The entire flock of stories are uniformly pretty strong–the few that didn’t pique my interest as much as their cousins were still, from a writer’s perspective, very efficiently put together. My personal highlights were The Price of Glamour, which sees a Victorian fey teaming up with a human pickpocket: I’d love to see a full novel of this one. Always Listen To A Good Pair Of Underwear is surreal and funny (imagine if Pixar made pornography). Tearjerker sees ‘fallen’ world in which people exhibit strange mutations (the girl with addictive narcotic tears, and the Book, locked away, who manifests stories on his skin and has, vividly, darkly, and strangely erotically, a fountain pen for a cock). A Rotten Obligation has a young gay youth driving across America accompanied by a ghost, whose dead body is moulding in the trunk, which is acerbic and, best of all, plays the supernatural element as so completely everyday that it’s like shining a torch onto a pile of old photographs and seeing them rendered mythological. Kinder is a creepy little horror gem in which the titular vermin Kinder, German and Swiss children who, attracted by the scent of loneliness, turn up to devour your furniture, and your home, and then… (This story also features an oven which, without explanation, acts pretty much like a guard dog. Wonderful.)

▶ _Data_
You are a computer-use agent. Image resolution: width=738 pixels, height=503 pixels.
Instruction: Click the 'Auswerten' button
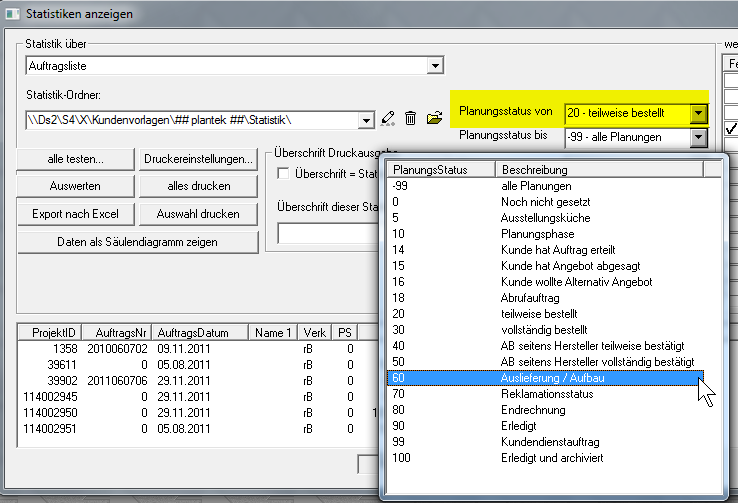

▶ _Exercise_
Say whether each statement agrees with the review, answering yes or no and quoting the words that decide it: 1. The reviewer would like The Price of Glamour to become a full novel. 2. In A Rotten Obligation, the ghost's dead body is in the trunk. 3. The story explains why the oven in Kinder acts like a guard dog. The lines after the review are separate material.

▶ _Expected answer_
1. Yes: "I’d love to see a full novel of this one."
2. Yes: "whose dead body is moulding in the trunk"
3. No: "without explanation, acts pretty much like a guard dog"